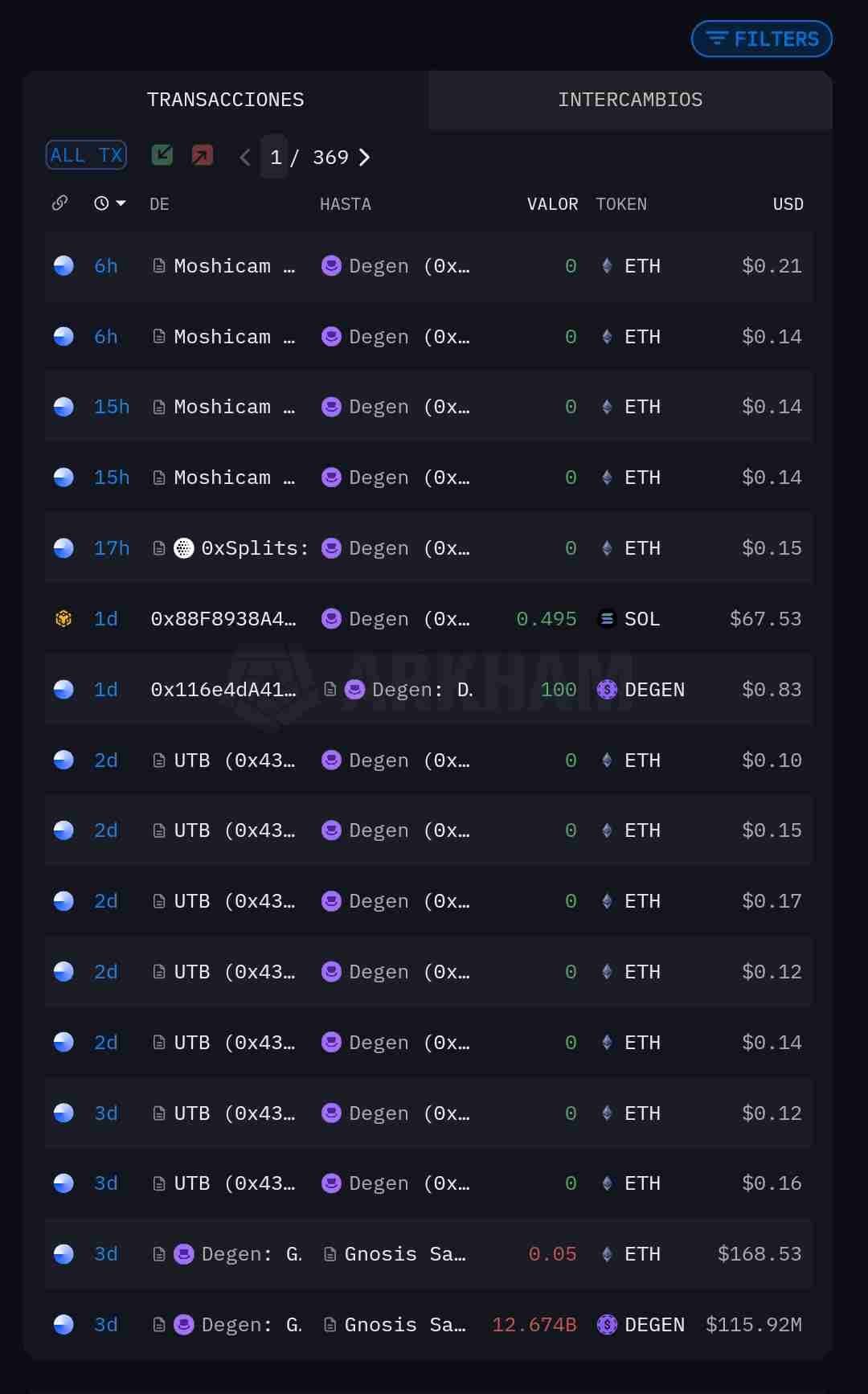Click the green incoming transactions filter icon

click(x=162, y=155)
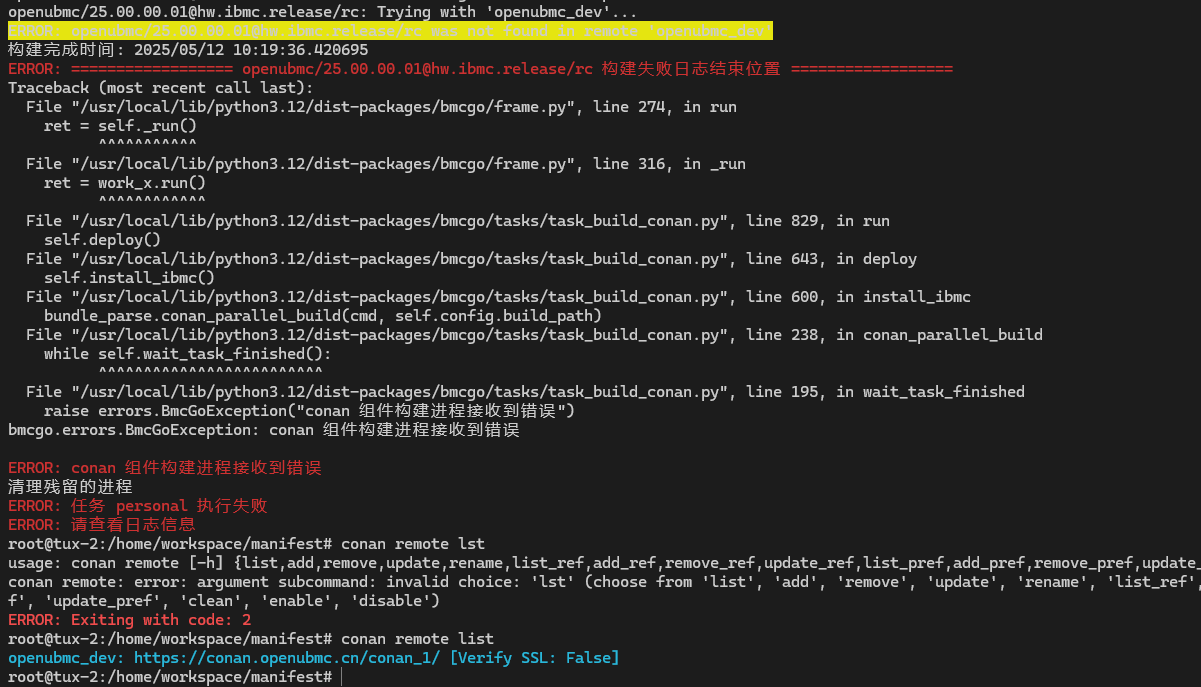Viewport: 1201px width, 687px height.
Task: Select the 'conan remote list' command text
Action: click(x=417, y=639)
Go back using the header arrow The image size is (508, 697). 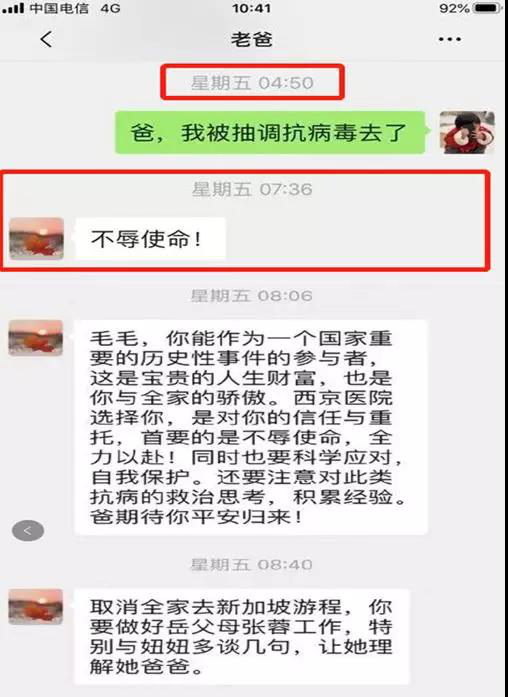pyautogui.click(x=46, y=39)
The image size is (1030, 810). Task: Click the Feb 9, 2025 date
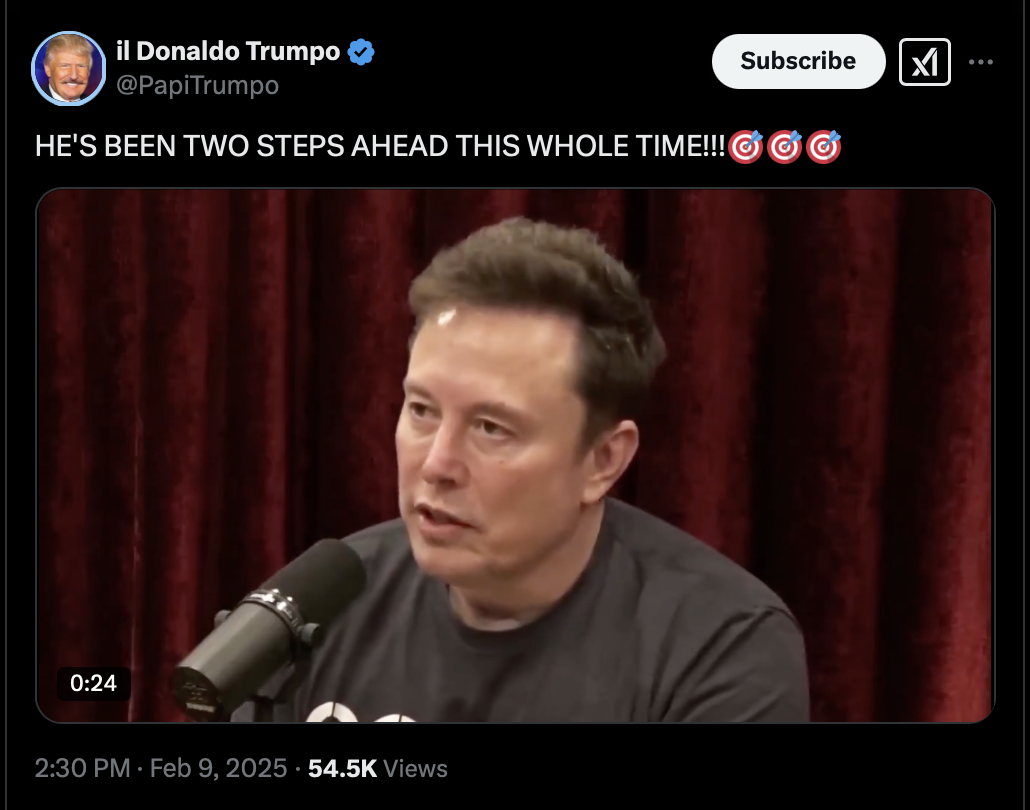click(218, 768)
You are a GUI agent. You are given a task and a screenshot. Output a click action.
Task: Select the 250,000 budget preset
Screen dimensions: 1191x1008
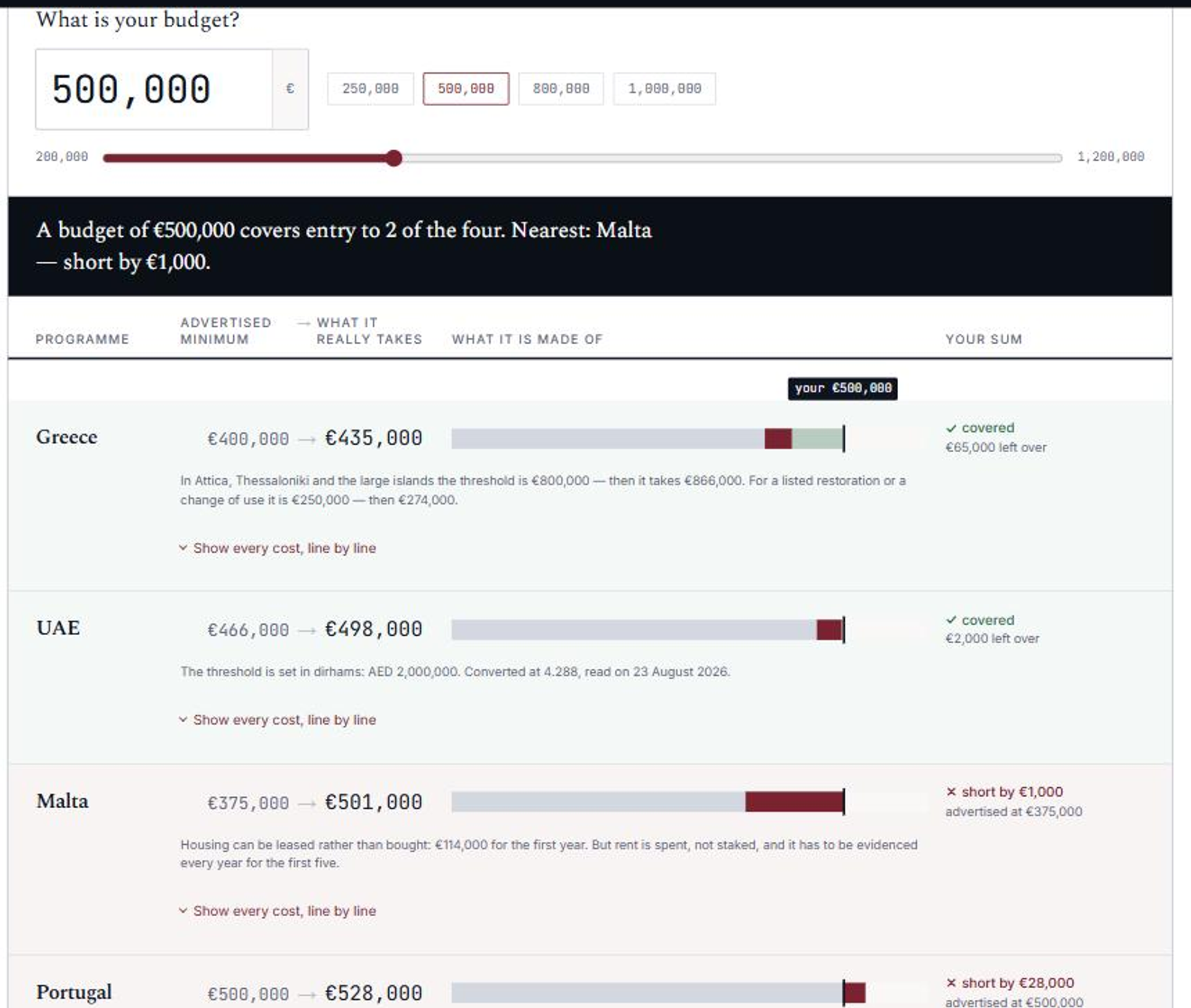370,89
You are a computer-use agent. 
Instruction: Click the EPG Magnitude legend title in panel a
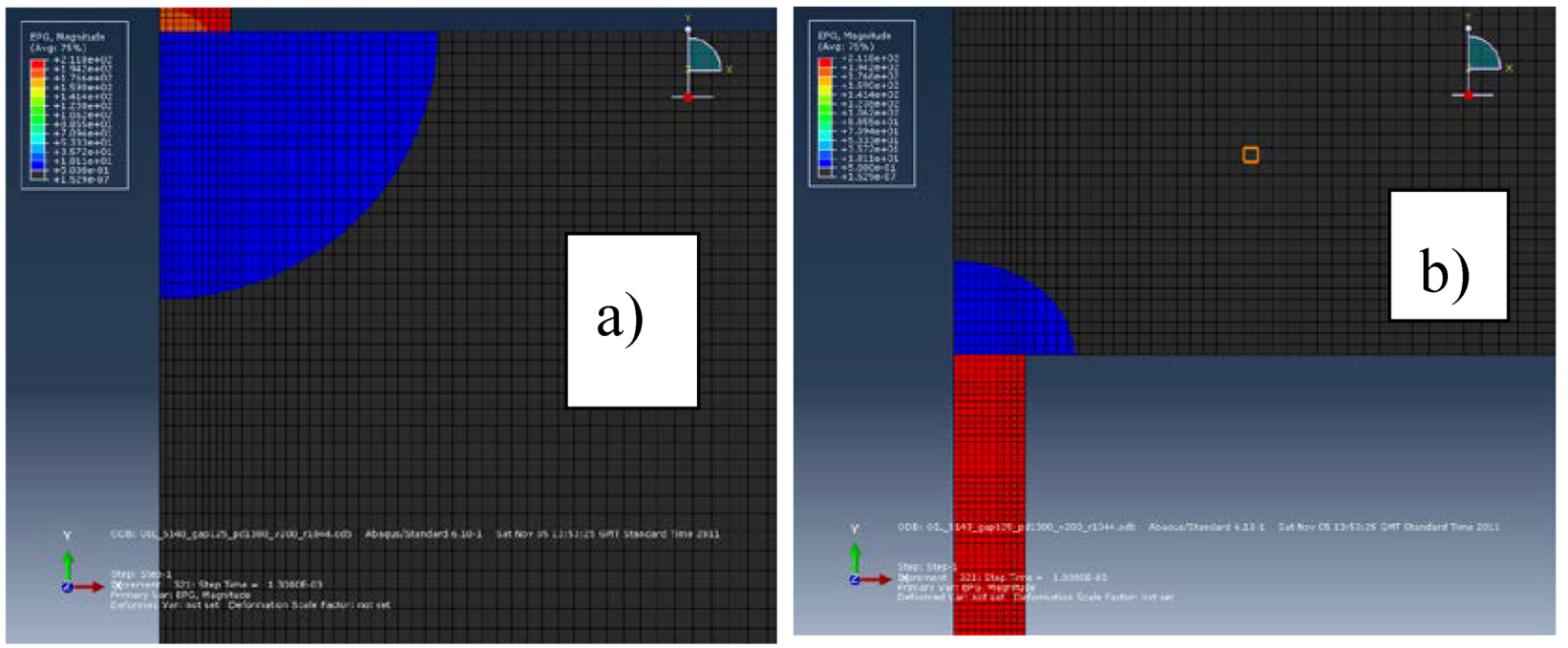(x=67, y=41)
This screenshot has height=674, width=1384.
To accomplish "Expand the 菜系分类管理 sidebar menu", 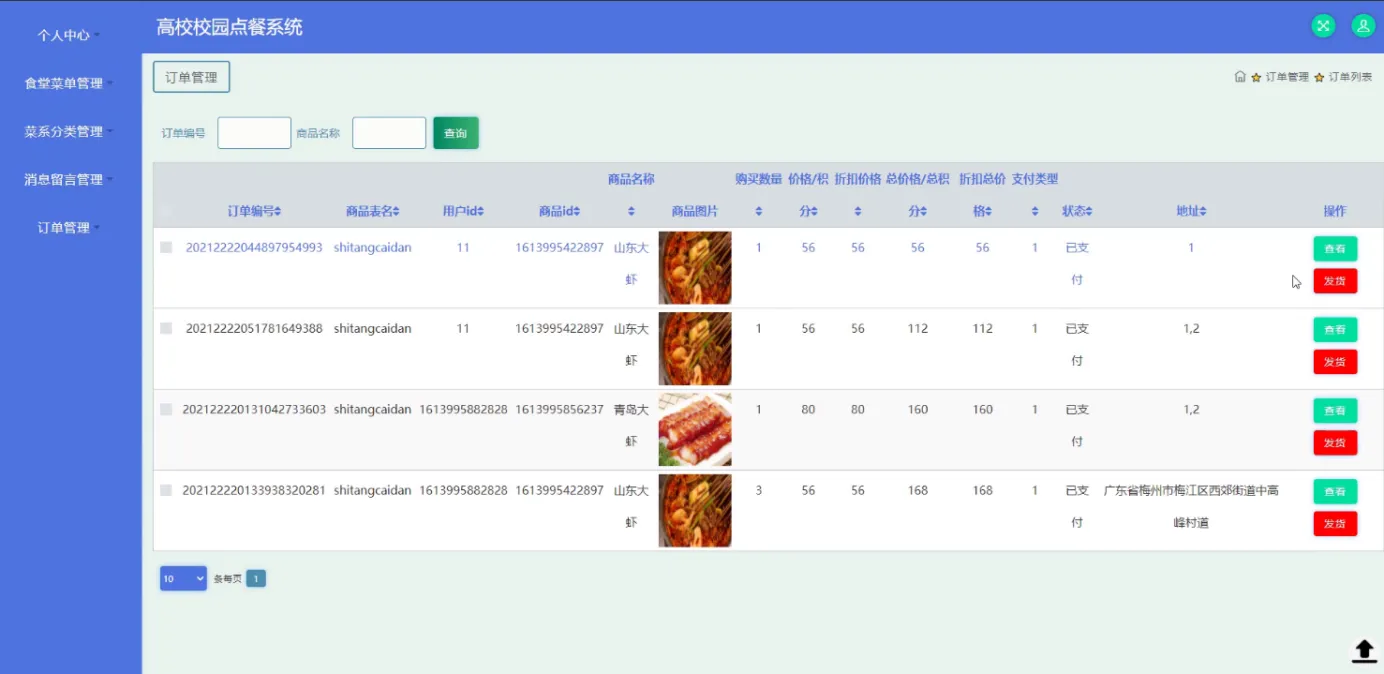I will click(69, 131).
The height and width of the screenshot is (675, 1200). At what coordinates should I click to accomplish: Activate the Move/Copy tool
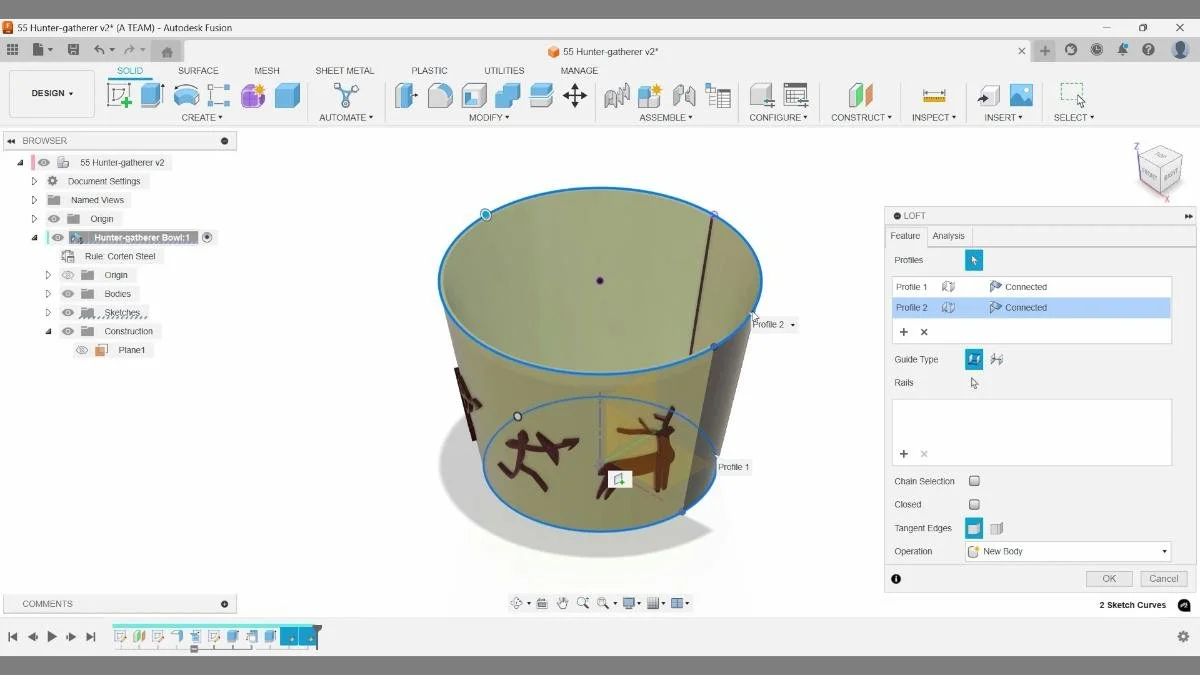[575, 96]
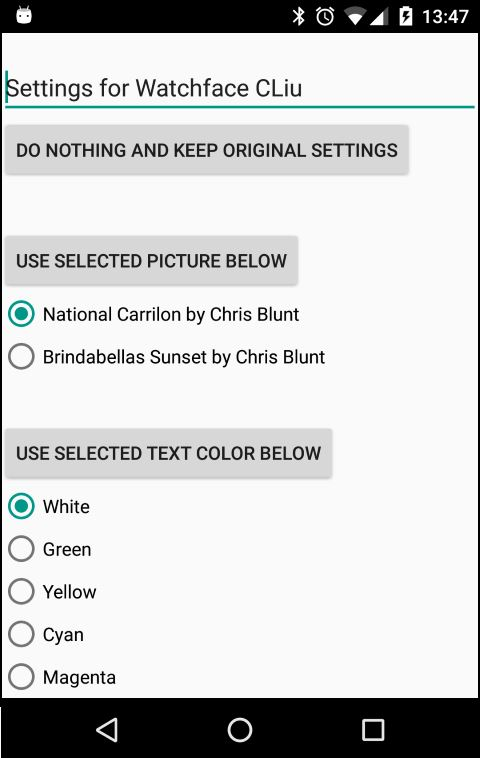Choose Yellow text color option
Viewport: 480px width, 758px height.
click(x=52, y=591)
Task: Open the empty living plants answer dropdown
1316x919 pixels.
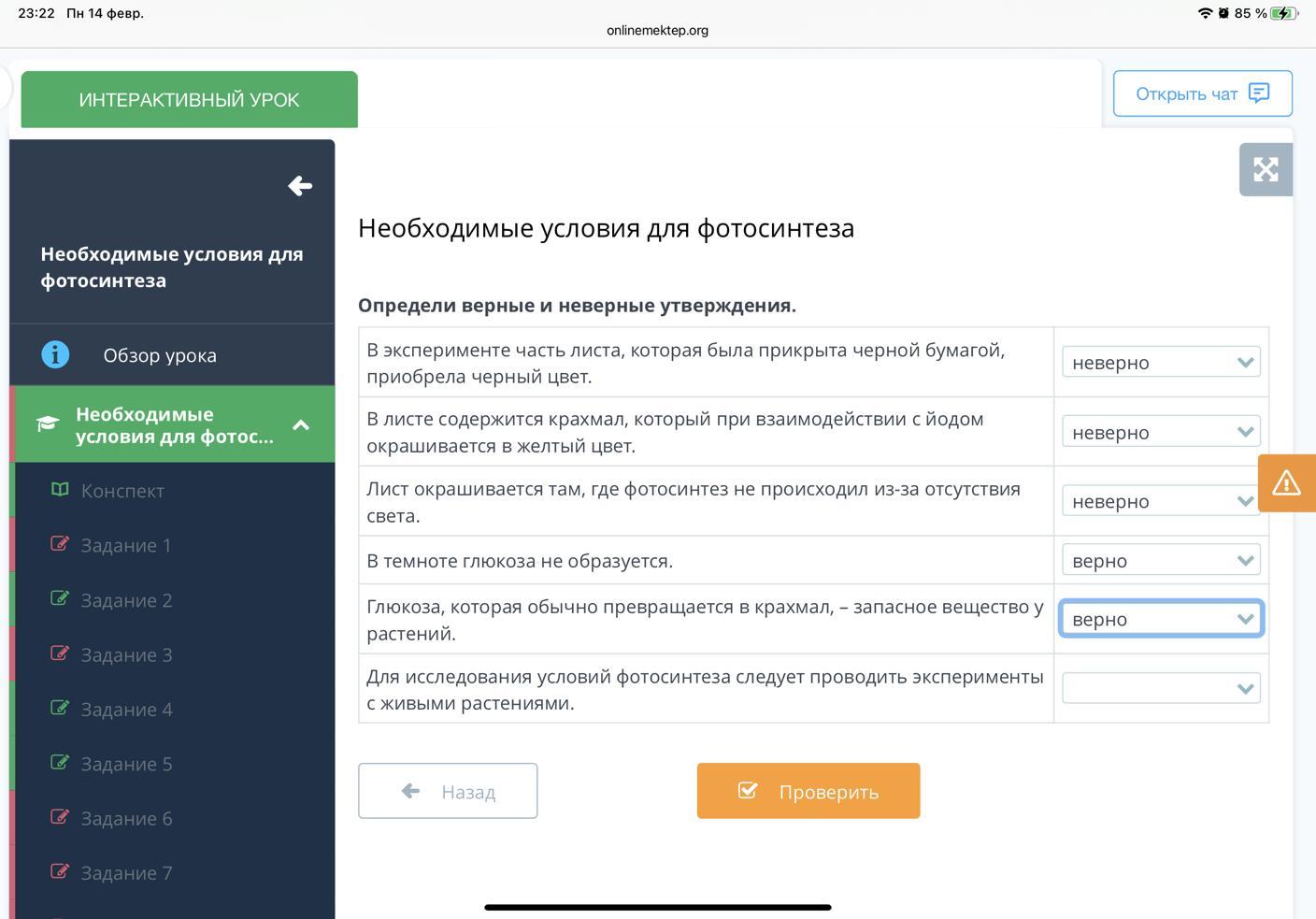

■ ■ ■ ■

Activity ▸
From the line containing "Task: Open the" through the last line of the entries, both included, print each line exactly and omit any picture.

Exercise answer ▸
Task: Open the empty living plants answer dropdown
1316x919 pixels.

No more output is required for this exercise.